Could you retype all of the entries below word for word?

[Start of section]

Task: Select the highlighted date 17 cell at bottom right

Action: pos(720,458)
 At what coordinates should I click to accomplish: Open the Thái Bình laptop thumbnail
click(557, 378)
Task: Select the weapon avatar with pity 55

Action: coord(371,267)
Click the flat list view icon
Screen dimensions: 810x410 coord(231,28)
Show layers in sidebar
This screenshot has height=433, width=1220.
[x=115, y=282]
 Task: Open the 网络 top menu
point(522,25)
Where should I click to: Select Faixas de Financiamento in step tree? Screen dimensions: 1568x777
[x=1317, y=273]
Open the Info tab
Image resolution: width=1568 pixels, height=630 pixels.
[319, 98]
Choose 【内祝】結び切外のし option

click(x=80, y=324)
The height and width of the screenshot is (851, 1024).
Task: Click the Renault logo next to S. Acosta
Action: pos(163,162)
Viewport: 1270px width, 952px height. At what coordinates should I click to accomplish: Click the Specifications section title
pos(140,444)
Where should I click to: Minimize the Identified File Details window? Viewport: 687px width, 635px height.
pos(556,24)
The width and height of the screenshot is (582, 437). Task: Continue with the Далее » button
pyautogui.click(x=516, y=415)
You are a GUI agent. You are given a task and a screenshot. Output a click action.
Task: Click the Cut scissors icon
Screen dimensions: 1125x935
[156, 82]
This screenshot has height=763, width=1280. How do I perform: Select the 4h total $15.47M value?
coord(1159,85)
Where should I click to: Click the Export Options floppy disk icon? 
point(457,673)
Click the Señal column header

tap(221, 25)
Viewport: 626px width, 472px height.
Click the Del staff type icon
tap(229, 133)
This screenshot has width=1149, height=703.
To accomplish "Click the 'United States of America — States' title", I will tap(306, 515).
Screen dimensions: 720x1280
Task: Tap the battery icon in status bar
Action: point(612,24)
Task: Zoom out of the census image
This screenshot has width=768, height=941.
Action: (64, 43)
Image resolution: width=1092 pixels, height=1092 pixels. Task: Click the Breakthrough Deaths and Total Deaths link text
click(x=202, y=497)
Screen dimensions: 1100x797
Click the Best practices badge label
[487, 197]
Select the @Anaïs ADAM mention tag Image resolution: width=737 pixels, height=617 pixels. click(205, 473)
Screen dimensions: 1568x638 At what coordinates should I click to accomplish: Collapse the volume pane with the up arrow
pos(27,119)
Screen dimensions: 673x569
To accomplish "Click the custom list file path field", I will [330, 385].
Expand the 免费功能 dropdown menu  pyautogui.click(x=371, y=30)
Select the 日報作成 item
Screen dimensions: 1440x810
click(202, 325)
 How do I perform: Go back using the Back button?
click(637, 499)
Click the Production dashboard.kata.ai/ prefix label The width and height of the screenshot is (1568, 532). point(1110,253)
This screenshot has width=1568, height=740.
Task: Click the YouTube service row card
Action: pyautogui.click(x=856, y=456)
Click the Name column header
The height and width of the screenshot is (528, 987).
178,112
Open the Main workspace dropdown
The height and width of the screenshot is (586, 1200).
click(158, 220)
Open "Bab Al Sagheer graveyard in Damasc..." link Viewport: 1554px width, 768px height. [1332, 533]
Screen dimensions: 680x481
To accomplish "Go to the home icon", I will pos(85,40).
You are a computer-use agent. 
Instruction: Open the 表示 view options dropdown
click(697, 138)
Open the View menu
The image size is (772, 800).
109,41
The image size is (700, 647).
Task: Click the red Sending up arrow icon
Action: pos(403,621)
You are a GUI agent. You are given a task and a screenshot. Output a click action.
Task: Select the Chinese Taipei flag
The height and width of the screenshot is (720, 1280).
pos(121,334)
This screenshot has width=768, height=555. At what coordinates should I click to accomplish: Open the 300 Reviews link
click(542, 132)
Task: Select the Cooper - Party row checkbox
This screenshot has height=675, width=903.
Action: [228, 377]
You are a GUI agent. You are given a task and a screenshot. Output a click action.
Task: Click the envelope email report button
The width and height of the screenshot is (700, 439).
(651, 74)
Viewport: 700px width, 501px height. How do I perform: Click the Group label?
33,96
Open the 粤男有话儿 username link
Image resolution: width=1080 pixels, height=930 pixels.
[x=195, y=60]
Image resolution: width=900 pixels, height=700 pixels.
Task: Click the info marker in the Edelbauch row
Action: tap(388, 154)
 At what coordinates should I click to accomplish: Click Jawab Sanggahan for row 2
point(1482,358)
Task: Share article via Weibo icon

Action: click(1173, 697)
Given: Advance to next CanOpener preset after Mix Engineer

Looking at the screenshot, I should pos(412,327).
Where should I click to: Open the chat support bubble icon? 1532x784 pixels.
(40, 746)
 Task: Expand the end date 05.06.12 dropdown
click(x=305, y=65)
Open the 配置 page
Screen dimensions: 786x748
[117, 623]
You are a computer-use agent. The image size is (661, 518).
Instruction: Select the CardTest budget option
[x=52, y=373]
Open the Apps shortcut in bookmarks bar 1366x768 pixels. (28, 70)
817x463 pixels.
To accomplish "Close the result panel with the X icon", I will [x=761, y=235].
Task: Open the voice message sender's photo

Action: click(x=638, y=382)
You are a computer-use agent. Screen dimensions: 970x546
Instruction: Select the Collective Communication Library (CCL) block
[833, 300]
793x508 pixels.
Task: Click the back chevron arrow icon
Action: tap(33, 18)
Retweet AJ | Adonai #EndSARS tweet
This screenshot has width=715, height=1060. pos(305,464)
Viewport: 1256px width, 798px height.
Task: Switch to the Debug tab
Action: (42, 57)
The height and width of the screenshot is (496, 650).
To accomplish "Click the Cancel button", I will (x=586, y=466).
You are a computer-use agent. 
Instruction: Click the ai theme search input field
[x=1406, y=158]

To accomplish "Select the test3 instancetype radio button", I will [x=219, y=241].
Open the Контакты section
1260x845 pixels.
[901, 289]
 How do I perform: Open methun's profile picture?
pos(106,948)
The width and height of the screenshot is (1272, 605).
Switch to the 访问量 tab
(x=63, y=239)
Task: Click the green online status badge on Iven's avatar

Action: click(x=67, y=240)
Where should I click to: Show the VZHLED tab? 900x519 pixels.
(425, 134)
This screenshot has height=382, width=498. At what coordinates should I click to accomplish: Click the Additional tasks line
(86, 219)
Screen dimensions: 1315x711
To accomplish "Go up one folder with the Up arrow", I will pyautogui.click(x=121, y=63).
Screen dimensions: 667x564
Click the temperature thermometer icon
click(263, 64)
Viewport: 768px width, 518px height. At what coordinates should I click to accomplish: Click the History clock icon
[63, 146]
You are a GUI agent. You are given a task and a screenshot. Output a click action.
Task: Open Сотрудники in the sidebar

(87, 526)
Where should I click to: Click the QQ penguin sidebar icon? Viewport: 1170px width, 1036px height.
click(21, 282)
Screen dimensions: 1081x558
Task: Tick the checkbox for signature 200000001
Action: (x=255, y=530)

[End of section]

■ YOUR RESPONSE ■
Task: Select the highlighted date 17 cell at bottom right

Action: pos(720,458)
 At what coordinates should I click to accomplish: Open the Thái Bình laptop thumbnail
click(557, 378)
Task: Select the weapon avatar with pity 55

Action: coord(371,267)
Click the flat list view icon
Screen dimensions: 810x410 coord(231,28)
Show layers in sidebar
This screenshot has height=433, width=1220.
[x=115, y=282]
 Task: Open the 网络 top menu
point(522,25)
Where should I click to: Select Faixas de Financiamento in step tree? Screen dimensions: 1568x777
[x=1317, y=273]
Open the Info tab
Image resolution: width=1568 pixels, height=630 pixels.
[319, 98]
Choose 【内祝】結び切外のし option

click(x=80, y=324)
The height and width of the screenshot is (851, 1024).
Task: Click the Renault logo next to S. Acosta
Action: pos(163,162)
Viewport: 1270px width, 952px height. At what coordinates should I click to accomplish: Click the Specifications section title
pos(140,444)
Where should I click to: Minimize the Identified File Details window? Viewport: 687px width, 635px height.
pos(556,24)
The width and height of the screenshot is (582, 437). Task: Continue with the Далее » button
pyautogui.click(x=516, y=415)
You are a GUI agent. You are given a task and a screenshot. Output a click action.
Task: Click the Cut scissors icon
Screen dimensions: 1125x935
[156, 82]
This screenshot has height=763, width=1280. How do I perform: Select the 4h total $15.47M value?
coord(1159,85)
Where should I click to: Click the Export Options floppy disk icon? 
point(457,673)
Click the Señal column header

tap(221, 25)
Viewport: 626px width, 472px height.
Click the Del staff type icon
tap(229, 133)
This screenshot has width=1149, height=703.
To accomplish "Click the 'United States of America — States' title", I will tap(306, 515).
Screen dimensions: 720x1280
Task: Tap the battery icon in status bar
Action: point(612,24)
Task: Zoom out of the census image
This screenshot has width=768, height=941.
Action: (64, 43)
Image resolution: width=1092 pixels, height=1092 pixels. Task: Click the Breakthrough Deaths and Total Deaths link text
click(x=202, y=497)
Screen dimensions: 1100x797
Click the Best practices badge label
[487, 197]
Select the @Anaïs ADAM mention tag Image resolution: width=737 pixels, height=617 pixels. click(205, 473)
Screen dimensions: 1568x638 At what coordinates should I click to accomplish: Collapse the volume pane with the up arrow
pos(27,119)
Screen dimensions: 673x569
To accomplish "Click the custom list file path field", I will [330, 385].
Expand the 免费功能 dropdown menu  pyautogui.click(x=371, y=30)
Select the 日報作成 item
Screen dimensions: 1440x810
click(202, 325)
 How do I perform: Go back using the Back button?
click(637, 499)
Click the Production dashboard.kata.ai/ prefix label The width and height of the screenshot is (1568, 532). point(1110,253)
This screenshot has width=1568, height=740.
Task: Click the YouTube service row card
Action: pyautogui.click(x=856, y=456)
Click the Name column header
The height and width of the screenshot is (528, 987).
178,112
Open the Main workspace dropdown
The height and width of the screenshot is (586, 1200).
click(158, 220)
Open "Bab Al Sagheer graveyard in Damasc..." link Viewport: 1554px width, 768px height. [1332, 533]
Screen dimensions: 680x481
To accomplish "Go to the home icon", I will pos(85,40).
You are a computer-use agent. 
Instruction: Open the 表示 view options dropdown
click(697, 138)
Open the View menu
The image size is (772, 800).
109,41
The image size is (700, 647).
Task: Click the red Sending up arrow icon
Action: pos(403,621)
You are a GUI agent. You are given a task and a screenshot. Output a click action.
Task: Select the Chinese Taipei flag
The height and width of the screenshot is (720, 1280).
pos(121,334)
This screenshot has width=768, height=555. At what coordinates should I click to accomplish: Open the 300 Reviews link
click(542, 132)
Task: Select the Cooper - Party row checkbox
This screenshot has height=675, width=903.
Action: [228, 377]
You are a GUI agent. You are given a task and a screenshot. Output a click action.
Task: Click the envelope email report button
The width and height of the screenshot is (700, 439).
(651, 74)
Viewport: 700px width, 501px height. How do I perform: Click the Group label?
33,96
Open the 粤男有话儿 username link
Image resolution: width=1080 pixels, height=930 pixels.
[x=195, y=60]
Image resolution: width=900 pixels, height=700 pixels.
Task: Click the info marker in the Edelbauch row
Action: tap(388, 154)
 At what coordinates should I click to accomplish: Click Jawab Sanggahan for row 2
point(1482,358)
Task: Share article via Weibo icon

Action: click(1173, 697)
Given: Advance to next CanOpener preset after Mix Engineer

Looking at the screenshot, I should pos(412,327).
Where should I click to: Open the chat support bubble icon? 1532x784 pixels.
(40, 746)
 Task: Expand the end date 05.06.12 dropdown
click(x=305, y=65)
Open the 配置 page
Screen dimensions: 786x748
[117, 623]
You are a computer-use agent. The image size is (661, 518).
Instruction: Select the CardTest budget option
[x=52, y=373]
Open the Apps shortcut in bookmarks bar 1366x768 pixels. (28, 70)
817x463 pixels.
To accomplish "Close the result panel with the X icon", I will [x=761, y=235].
Task: Open the voice message sender's photo

Action: click(x=638, y=382)
You are a computer-use agent. Screen dimensions: 970x546
Instruction: Select the Collective Communication Library (CCL) block
[833, 300]
793x508 pixels.
Task: Click the back chevron arrow icon
Action: tap(33, 18)
Retweet AJ | Adonai #EndSARS tweet
This screenshot has width=715, height=1060. pos(305,464)
Viewport: 1256px width, 798px height.
Task: Switch to the Debug tab
Action: (42, 57)
The height and width of the screenshot is (496, 650).
To accomplish "Click the Cancel button", I will (x=586, y=466).
You are a computer-use agent. 
Instruction: Click the ai theme search input field
[x=1406, y=158]

To accomplish "Select the test3 instancetype radio button", I will [x=219, y=241].
Open the Контакты section
1260x845 pixels.
[901, 289]
 How do I perform: Open methun's profile picture?
pos(106,948)
The width and height of the screenshot is (1272, 605).
Switch to the 访问量 tab
(x=63, y=239)
Task: Click the green online status badge on Iven's avatar

Action: click(x=67, y=240)
Where should I click to: Show the VZHLED tab? 900x519 pixels.
(425, 134)
This screenshot has height=382, width=498. At what coordinates should I click to accomplish: Click the Additional tasks line
(86, 219)
Screen dimensions: 1315x711
To accomplish "Go up one folder with the Up arrow", I will pyautogui.click(x=121, y=63).
Screen dimensions: 667x564
Click the temperature thermometer icon
click(263, 64)
Viewport: 768px width, 518px height. At what coordinates should I click to accomplish: Click the History clock icon
[63, 146]
You are a GUI agent. You are given a task and a screenshot. Output a click action.
Task: Open Сотрудники in the sidebar

(87, 526)
Where should I click to: Click the QQ penguin sidebar icon? Viewport: 1170px width, 1036px height.
click(21, 282)
Screen dimensions: 1081x558
Task: Tick the checkbox for signature 200000001
Action: (x=255, y=530)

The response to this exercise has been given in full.